> **Excerpt provided**:
════════════════════
Workaround for a bpf verifier error

August 29, 2019

Linux bpf verifier allows only one specific pattern for accessing skb data. To help the clang compiler generate the required access pattern, we have to write C code in a certain way to reflect this pattern.

The faulty code

At first I used the following code to access skb data:

#define ensure_header(skb, offset, hdr)				\
({								\
	u32 tot_len = offset + sizeof(*hdr);			\
	void *data = (void *)(long)skb->data;			\
	void *data_end = (void *)(long)skb->data_end;		\
								\
	if (data + tot_len > data_end) {			\
		bpf_skb_pull_data(skb, tot_len);		\
								\
		data = (void *)(long)skb->data;			\
		data_end = (void *)(long)skb->data_end;		\
								\
		if (data + tot_len > data_end)			\
			return TC_ACT_OK;			\
	}							\
								\
	hdr = (void *)(data + offset);				\
})

__attribute__((section("main")))
int handle_skb(struct sk_buff *skb)
{
	u32 hdrlen, offset;
	struct iphdr *ip4;
	struct tcphdr *tcp;
	char fmt[] = "%d\n";

	offset = ETH_HLEN;
	ensure_header(skb, offset, ip4);

	hdrlen = ipv4_hdrlen(ip4);
	if (hdrlen < sizeof(*ip4))
		return TC_ACT_OK;

	offset += hdrlen;
	ensure_header(skb, offset, tcp);

	hdrlen = tcp_hdrlen(tcp);
	bpf_trace_printk(fmt, 4, hdrlen);

	return TC_ACT_OK;
}

The code access skb data twice. First it reads the IP header ihl field to compute IP header length, then it reads the TCP header doff field to compute TCP header length. Both accesses are guarded by the macro ensure_header() to ensure that data is available.

The clang compiler generates the following bpf assembly:

       0: 	r6 = r1
       1: 	r1 = 680997
       2: 	*(u32 *)(r10 - 4) = r1
       3: 	r2 = *(u32 *)(r6 + 80)        ; data_end = skb->data_end
       4: 	r1 = *(u32 *)(r6 + 76)	      ; data = skb->data
       5: 	r3 = r1
       6: 	r3 += 34
       7: 	if r2 >= r3 goto +8 <LBB0_2>  ; if (data + tot_len > data_end)
       8: 	r1 = r6
       9: 	r2 = 34
      10: 	call 39                       ; bpf_skb_pull_data(skb, tot_len)
      11: 	r2 = *(u32 *)(r6 + 80)        ; data_end = skb->data_end
      12: 	r1 = *(u32 *)(r6 + 76)	      ; data = skb->data
      13: 	r3 = r1
      14: 	r3 += 34
      15: 	if r3 > r2 goto +27 <LBB0_6>  ; if (data + tot_len > data_end)
LBB0_2:
      16: 	r8 = *(u8 *)(r1 + 14)         ; r8 = ip4->ihl
      17: 	r8 <<= 2
      18: 	r8 &= 60
      19: 	r3 = 20
      20: 	if r3 > r8 goto +22 <LBB0_6>  ; if (hdrlen < sizeof(*ip4))
════════════════════
> **Tasks to perform**:
(1) Answer the following questions about the article on the bpf verifier error:
(a) On what date was the article published?
(b) Which TCP header field does the code read to compute the TCP header length?
(c) Into which register does instruction 16 of the generated assembly load the IP header ihl field?
(2) Reproduce the passage of the article on the bpf verifier error between "hdrlen = tcp_hdrlen(tcp);" and "data is available.", inclusive, substituting "check_header" for every occurrence of "ensure_header".

> **Extracted information**:
════════════════════
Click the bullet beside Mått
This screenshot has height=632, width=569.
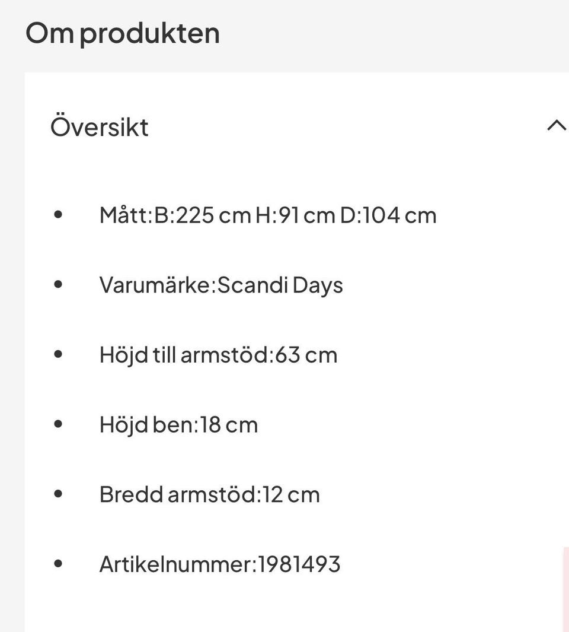59,215
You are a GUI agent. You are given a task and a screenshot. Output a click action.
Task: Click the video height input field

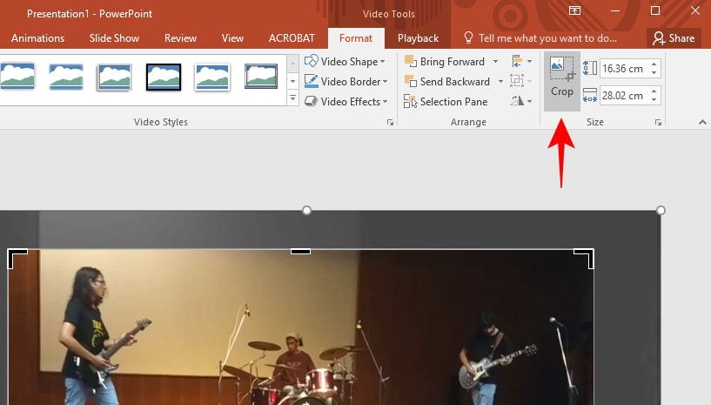(x=622, y=68)
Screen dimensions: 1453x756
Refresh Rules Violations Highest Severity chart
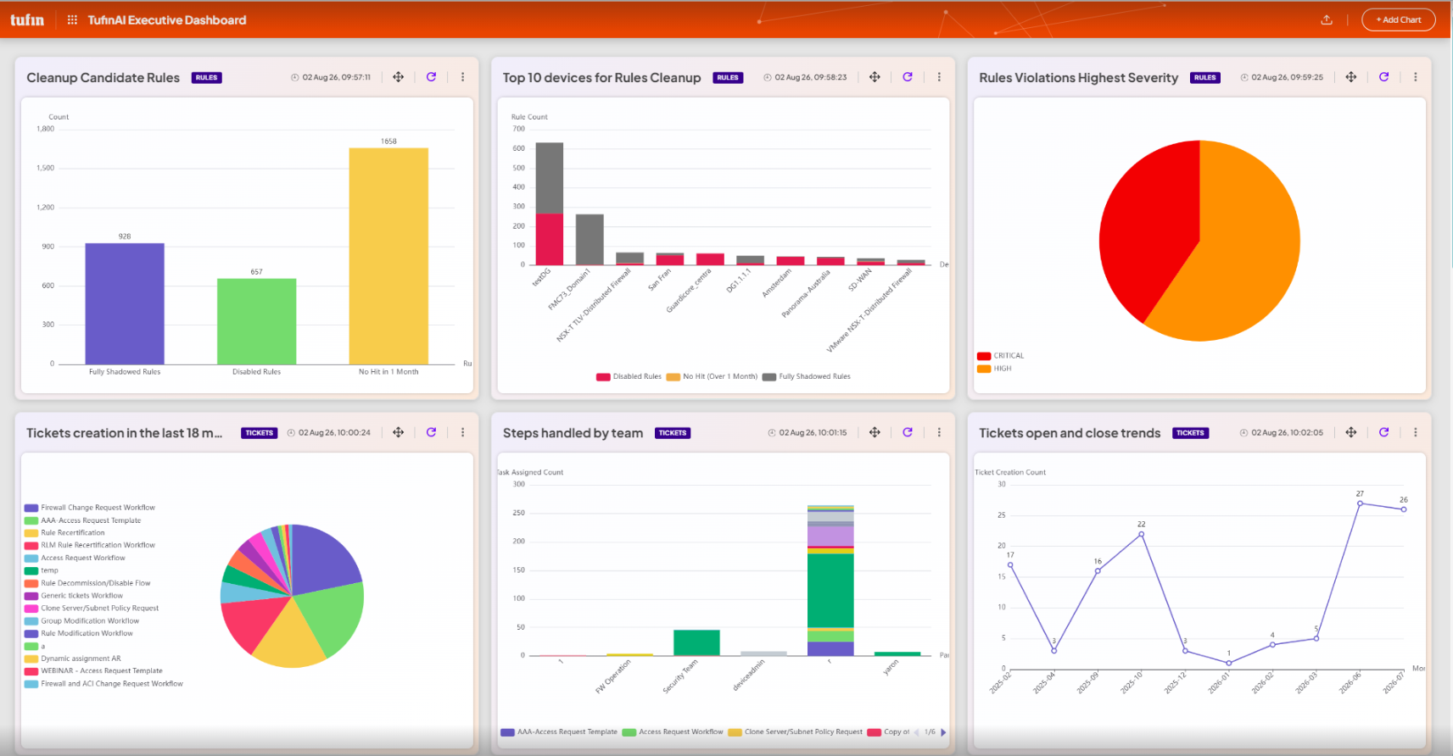pyautogui.click(x=1383, y=77)
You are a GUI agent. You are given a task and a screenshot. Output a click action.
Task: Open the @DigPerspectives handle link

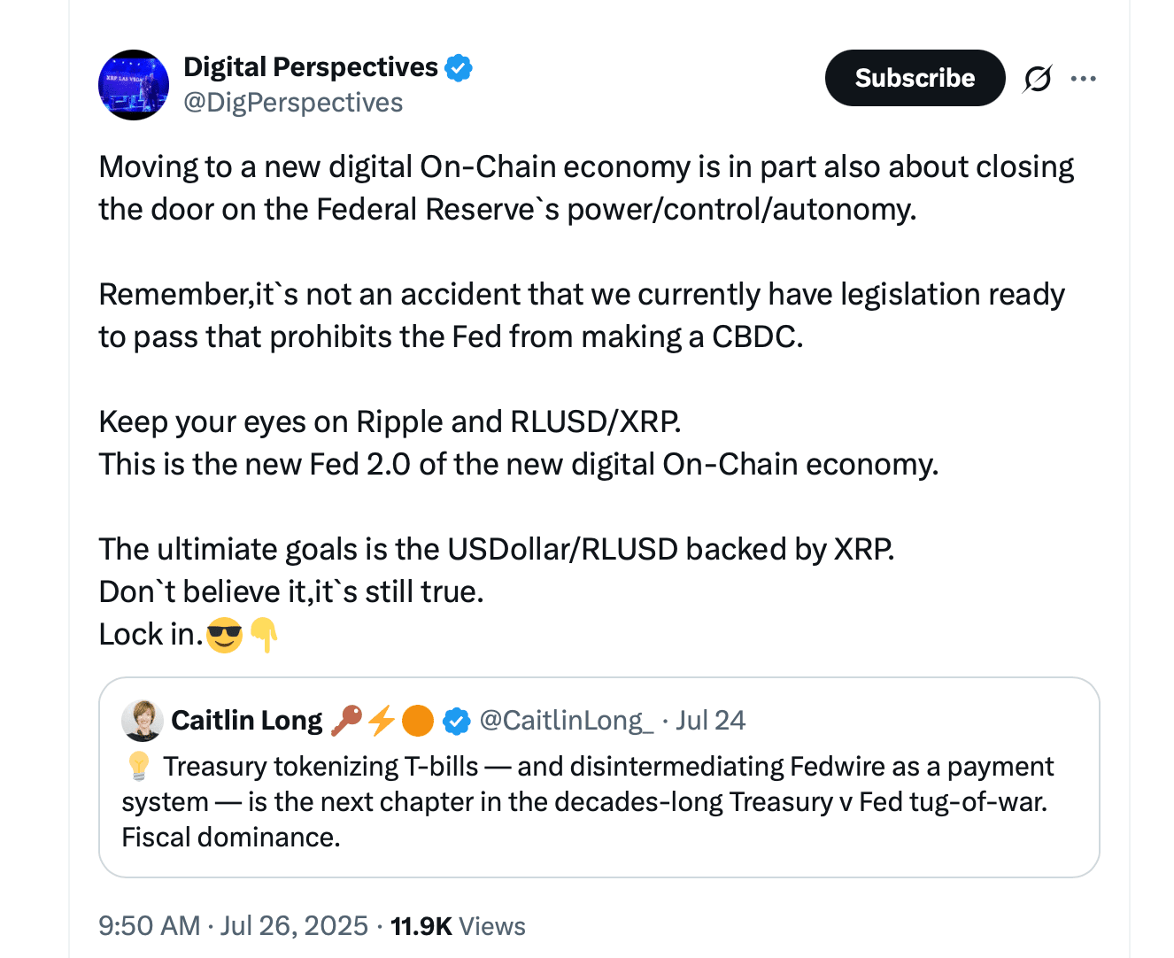(293, 103)
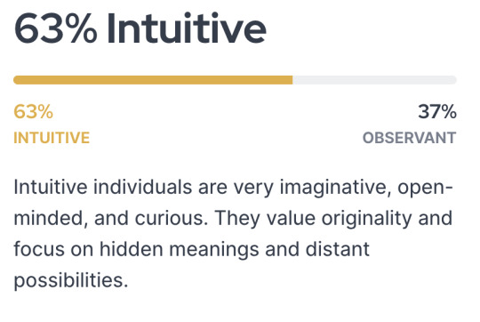Click the yellow INTUITIVE label
This screenshot has height=322, width=480.
[52, 138]
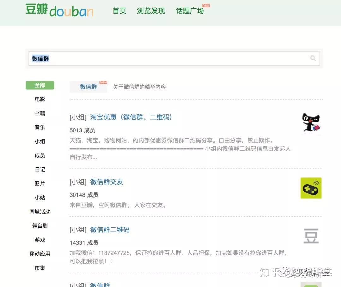
Task: Select the 全部 category in the sidebar
Action: (39, 85)
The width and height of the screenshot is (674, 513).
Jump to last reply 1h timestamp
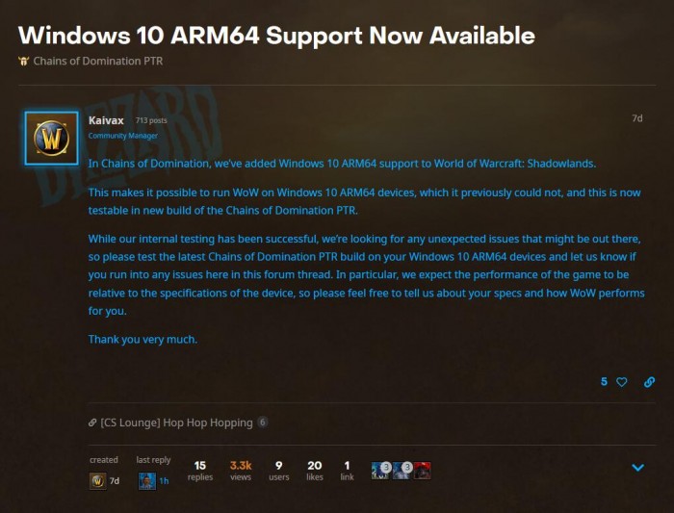coord(164,481)
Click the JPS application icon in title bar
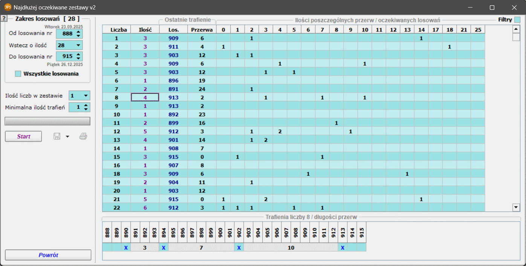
════════════════════
> **Solved problems**:
(1)
(a) August 29, 2019
(b) The doff field
(c) r8

(2)
hdrlen = tcp_hdrlen(tcp);
	bpf_trace_printk(fmt, 4, hdrlen);

	return TC_ACT_OK;
}

The code access skb data twice. First it reads the IP header ihl field to compute IP header length, then it reads the TCP header doff field to compute TCP header length. Both accesses are guarded by the macro check_header() to ensure that data is available.